1992, Feral House, 147 pages
When I read the back of this book, and see that the author has affected the makeup, eye-tweezing and garb of a pulp fiction sorcerer from the 1930s popular literature I read as a boy, I understand that I was, in the 1970s, part of his target audience.
The mind behind the Church of Satan, through this slim volume found on the shelves belonging to a keen mind who has spent his life resisting colonization by the thought stream of negation we all either float, swim, dive or drown in, is told in his own words. I felt a bit undead as I read the words of a man who was, I suppose, one of the past age’s best satirists. For he simply made fun of Christianity—entirely admitting his utmost dependence on it and claiming it to be the most important collection of mind control documents in human history—crafted a creepy mirror image of medieval Catholicism and had the decency to not actually rape, torture and burn the victims of his cult as the target of his parody had done.

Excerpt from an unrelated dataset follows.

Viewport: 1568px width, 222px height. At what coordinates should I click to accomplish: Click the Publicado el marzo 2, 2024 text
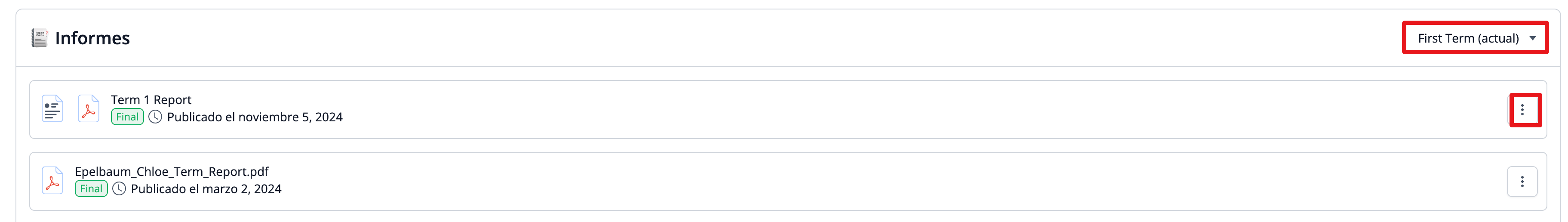(x=206, y=188)
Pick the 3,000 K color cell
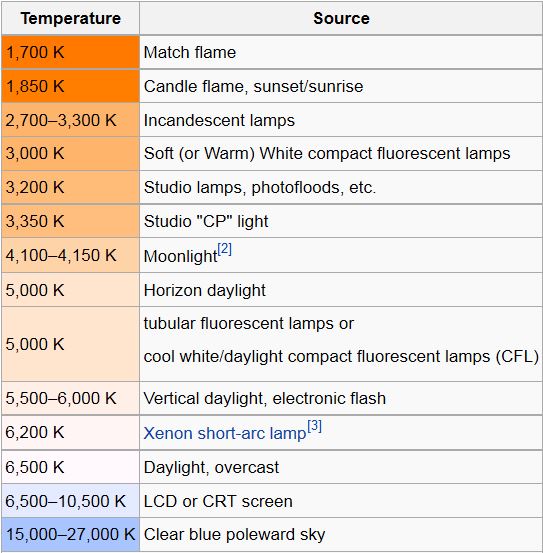This screenshot has height=553, width=543. click(71, 153)
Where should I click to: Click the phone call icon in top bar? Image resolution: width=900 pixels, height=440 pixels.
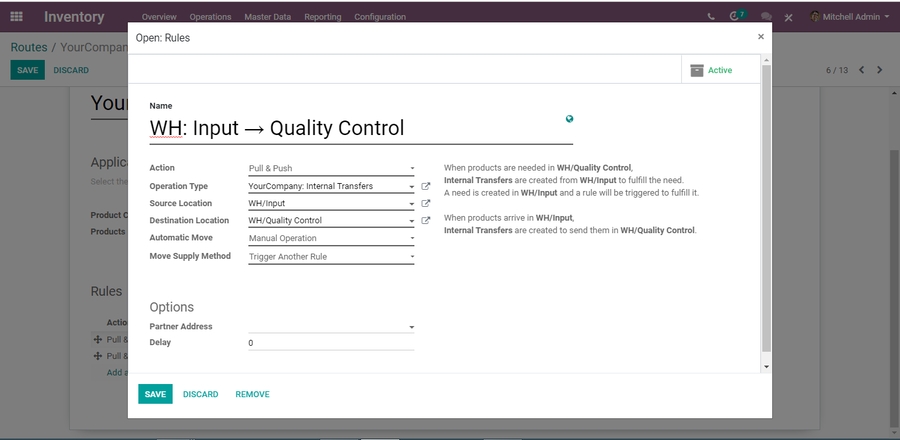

Throughout The Devil’s Notebook, his self-acclaimed earthly avatar emerges as an absolutely American facet of the cultural end phase—nothing but a brilliant pleasure seeker. He claims that no one does good to do good, but only for approval or social leverage. I know that to be a lie. But did he? It is very possible that he never met an actual good person.
I think perhaps that might have been the case.
This man was easily twice as intelligent as I am—I would say a real genius. He spent great insight and energy on two things:
First, pleasure seeking, which he somehow mistook as the only rational goal of humans.
And second, something more, deification, simply using the formula of deceit and temptation foundational to so much human ideology and less-purified and still mystic religions.
No commentator I have ever read was more dialed in [before the blatant gaslighting of the last decade] on media as social mind control. The demoralization and fear dispensed on one hand and the coercive insistence on safety that can never forever forestall the Reaper are identified with incisive wit in concise and readable prose. Here is the master propagandist critiquing his fellows during the course of his own decades-long stage trick.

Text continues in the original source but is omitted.